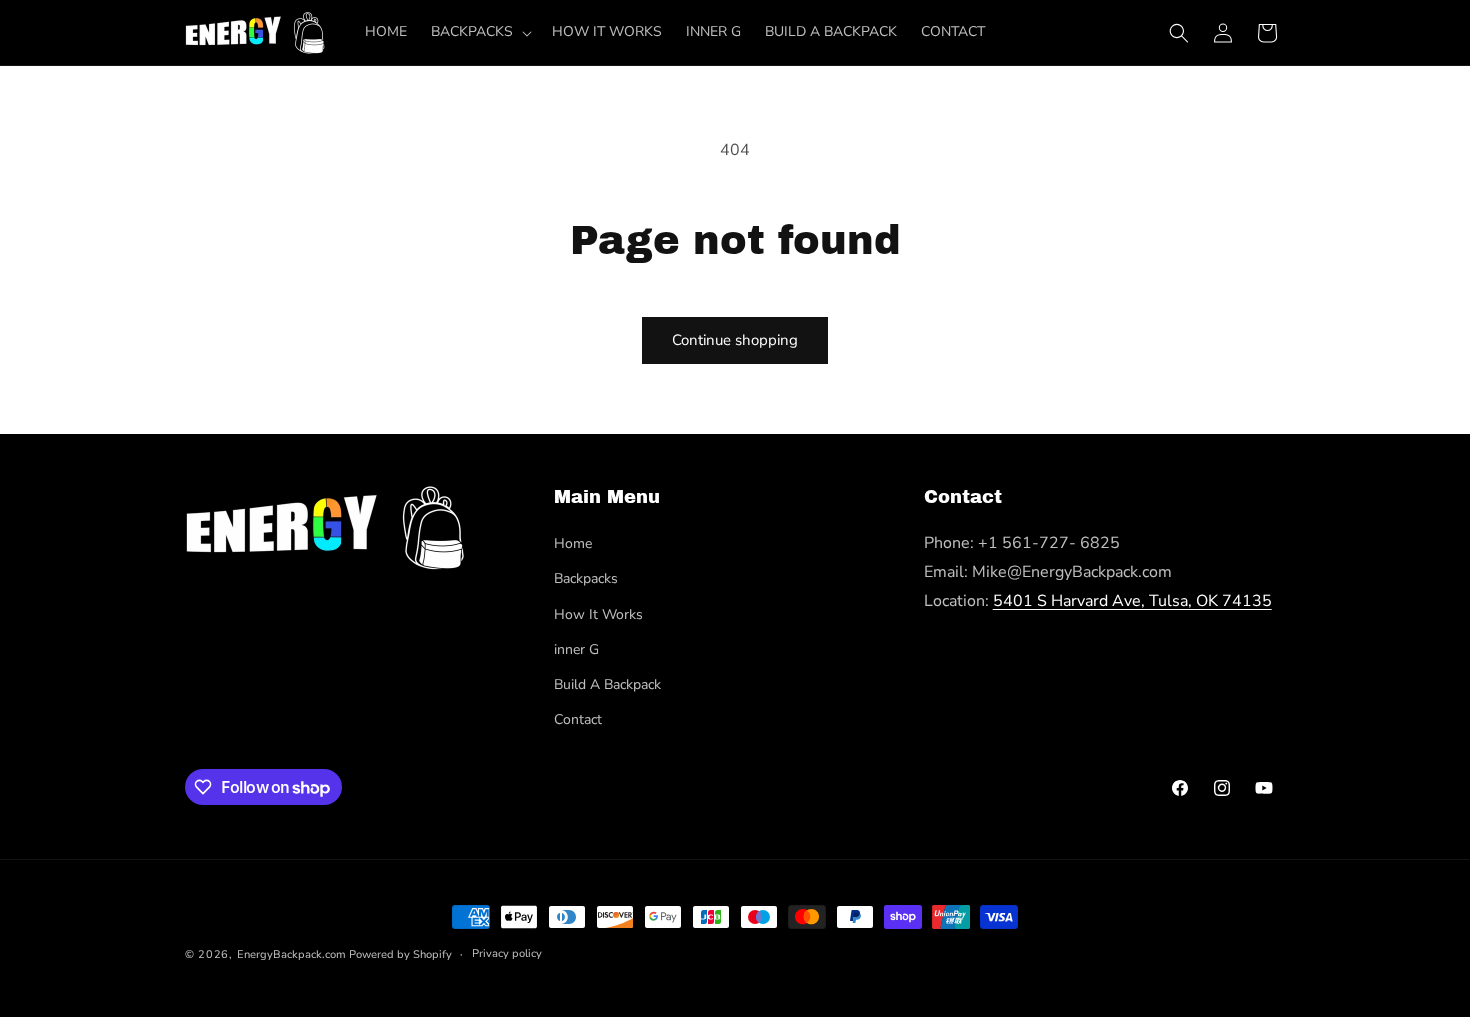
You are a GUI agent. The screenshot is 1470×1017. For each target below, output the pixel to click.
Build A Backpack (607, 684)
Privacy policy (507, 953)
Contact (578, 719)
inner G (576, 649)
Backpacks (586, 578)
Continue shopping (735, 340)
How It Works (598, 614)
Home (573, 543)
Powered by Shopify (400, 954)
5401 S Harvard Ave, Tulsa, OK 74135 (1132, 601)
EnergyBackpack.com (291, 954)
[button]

* **EXERCISE**
No picture is to appear in the copy; every entry above is otherwise to be printed verbatim.

* **PROBLEM SOLUTION**
You are a GUI agent. The screenshot is 1470×1017. For each target below, output the pixel to click.
Build A Backpack (607, 684)
Privacy policy (507, 953)
Contact (578, 719)
inner G (576, 649)
Backpacks (586, 578)
Continue shopping (735, 340)
How It Works (598, 614)
Home (573, 543)
Powered by Shopify (400, 954)
5401 S Harvard Ave, Tulsa, OK 74135 (1132, 601)
EnergyBackpack.com (291, 954)
[button]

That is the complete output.